→ **提示された文章**

----------

つまり、MPWでのプログラム開発をより効果的・能率的にするために、"MPW-PR"に含まれるコンポーネントによる機能強化はある意味で必須だが、"MPW-GM"とは異なりコンポーネント自体が「開発」バージョンであるため、使用にあたっては「個人の責任」でインストールしてほしい、ということだと思います。
それでは、機能強化のためにダウンロードした"MPW-PR"フォルダ内の各ファイルを、(「個人の責任」を前提として)あらかじめ用意しておいた"MPW-GM"フォルダの適当な位置にすべてインストールしたいとします。実はこの作業もMPW Shellを駆使して効率よく処理することができます。

Installing "MPW-PR"

"MPW-PR"フォルダ内の各ファイルを"MPW-GM"フォルダの適当な位置にすべてインストールする簡単な方法として、"About MPW etc."では次のような作業を推奨しています(P.14)。
まず、"MPW-GM"フォルダ内のMPW Shellを起動します。"MPW Worksheet"ウィンドウが開いたら、そこに以下のコマンド群をペーストしてください(もしくはキーボードで正確に打ち込んでください。その際、改行は"enter"キーではなく"return"キーを使用してください)。

if not `exists -d "{MPW}"busyFolder`
 newfolder "{MPW}"busyFolder
end
directory "***"
Backup -r -a -c -from ":MPW:" -to "{MPW}" -busy "{MPW}"busyFolder
Backup -r -a -c -from ":Interfaces&Libraries:" -to "{CIncludes}::"

----------

→ **課題の指示**
1 > 本文で、MPW Shellを起動したあとに開くウィンドウの名前を答えよ。
2 > 本文の一部を一字一句たがえずに書き写せ。「つまり、MPWでのプログラム」を含むところから写し始め、「よく処理することができます。」を写したところで終えること。

データセットの項目
----------

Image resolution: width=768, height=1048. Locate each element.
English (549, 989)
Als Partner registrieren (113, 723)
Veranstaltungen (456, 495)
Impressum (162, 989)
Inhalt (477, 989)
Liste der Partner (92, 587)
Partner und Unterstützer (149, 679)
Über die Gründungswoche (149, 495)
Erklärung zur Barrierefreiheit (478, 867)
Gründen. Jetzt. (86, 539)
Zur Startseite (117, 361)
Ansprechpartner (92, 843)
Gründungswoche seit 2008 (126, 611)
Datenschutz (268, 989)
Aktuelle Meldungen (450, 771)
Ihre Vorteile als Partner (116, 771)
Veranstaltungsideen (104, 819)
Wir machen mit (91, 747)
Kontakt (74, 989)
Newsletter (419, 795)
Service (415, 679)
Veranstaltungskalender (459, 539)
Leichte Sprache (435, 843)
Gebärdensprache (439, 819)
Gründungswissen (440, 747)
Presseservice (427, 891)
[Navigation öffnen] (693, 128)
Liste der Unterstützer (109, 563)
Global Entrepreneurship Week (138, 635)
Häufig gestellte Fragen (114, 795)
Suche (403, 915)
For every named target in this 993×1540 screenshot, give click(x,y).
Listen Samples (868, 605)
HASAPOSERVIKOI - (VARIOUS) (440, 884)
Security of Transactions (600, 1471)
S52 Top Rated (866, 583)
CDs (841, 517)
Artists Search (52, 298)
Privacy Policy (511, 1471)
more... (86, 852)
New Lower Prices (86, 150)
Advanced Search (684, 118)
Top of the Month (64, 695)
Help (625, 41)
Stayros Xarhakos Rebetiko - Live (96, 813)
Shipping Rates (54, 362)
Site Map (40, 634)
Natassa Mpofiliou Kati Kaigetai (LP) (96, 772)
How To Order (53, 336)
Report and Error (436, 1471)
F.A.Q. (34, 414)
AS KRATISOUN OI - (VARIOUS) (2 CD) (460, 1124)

----------

→ **各課題の解答**
1 > "MPW Worksheet"ウィンドウ

2 >
つまり、MPWでのプログラム開発をより効果的・能率的にするために、"MPW-PR"に含まれるコンポーネントによる機能強化はある意味で必須だが、"MPW-GM"とは異なりコンポーネント自体が「開発」バージョンであるため、使用にあたっては「個人の責任」でインストールしてほしい、ということだと思います。
それでは、機能強化のためにダウンロードした"MPW-PR"フォルダ内の各ファイルを、(「個人の責任」を前提として)あらかじめ用意しておいた"MPW-GM"フォルダの適当な位置にすべてインストールしたいとします。実はこの作業もMPW Shellを駆使して効率よく処理することができます。